ENTRIES SHOWN START

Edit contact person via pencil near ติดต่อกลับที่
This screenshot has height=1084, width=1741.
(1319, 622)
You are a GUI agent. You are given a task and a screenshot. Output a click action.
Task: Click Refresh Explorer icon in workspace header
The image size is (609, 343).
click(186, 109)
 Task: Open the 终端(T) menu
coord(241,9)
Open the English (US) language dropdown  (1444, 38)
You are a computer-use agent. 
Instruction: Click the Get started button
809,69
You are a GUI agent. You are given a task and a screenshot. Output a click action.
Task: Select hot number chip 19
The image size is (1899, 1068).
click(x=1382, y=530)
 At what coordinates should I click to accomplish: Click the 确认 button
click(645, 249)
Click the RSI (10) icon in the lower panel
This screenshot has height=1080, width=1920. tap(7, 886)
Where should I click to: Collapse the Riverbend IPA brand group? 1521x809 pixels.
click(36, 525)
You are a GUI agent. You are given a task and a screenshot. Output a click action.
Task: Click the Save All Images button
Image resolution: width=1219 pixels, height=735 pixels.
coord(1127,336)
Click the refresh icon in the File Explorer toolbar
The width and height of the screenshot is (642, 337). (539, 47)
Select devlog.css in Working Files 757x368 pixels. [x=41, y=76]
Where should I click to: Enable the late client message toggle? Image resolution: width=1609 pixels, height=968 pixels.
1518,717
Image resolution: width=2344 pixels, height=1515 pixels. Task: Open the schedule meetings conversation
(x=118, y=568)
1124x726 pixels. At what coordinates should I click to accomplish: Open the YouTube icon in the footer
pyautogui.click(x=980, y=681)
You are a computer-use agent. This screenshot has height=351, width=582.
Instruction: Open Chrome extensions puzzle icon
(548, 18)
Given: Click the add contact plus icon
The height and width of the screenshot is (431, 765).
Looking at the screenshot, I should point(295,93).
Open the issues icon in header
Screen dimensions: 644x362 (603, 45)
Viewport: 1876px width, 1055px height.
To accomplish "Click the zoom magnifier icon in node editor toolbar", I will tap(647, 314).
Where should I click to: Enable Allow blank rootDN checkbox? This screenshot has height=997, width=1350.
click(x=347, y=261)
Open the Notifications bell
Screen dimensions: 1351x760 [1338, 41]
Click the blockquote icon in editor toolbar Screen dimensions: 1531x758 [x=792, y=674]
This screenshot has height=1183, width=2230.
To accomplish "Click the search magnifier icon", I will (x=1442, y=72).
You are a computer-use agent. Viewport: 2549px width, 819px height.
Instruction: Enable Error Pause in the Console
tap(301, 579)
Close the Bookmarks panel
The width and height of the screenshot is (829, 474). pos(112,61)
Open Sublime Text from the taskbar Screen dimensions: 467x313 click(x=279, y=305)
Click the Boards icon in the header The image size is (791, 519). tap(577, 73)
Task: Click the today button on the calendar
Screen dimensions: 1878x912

ENTRIES SHOWN END

WHAT NEEDS TO BE DONE – Gather every line from the listing above in which the word "computer" appears.

EXERCISE OUTPUT –
You are a computer-use agent. 
You are a computer-use agent. This screenshot has height=351, width=582.
You are a computer-use agent. Viewport: 2549px width, 819px height.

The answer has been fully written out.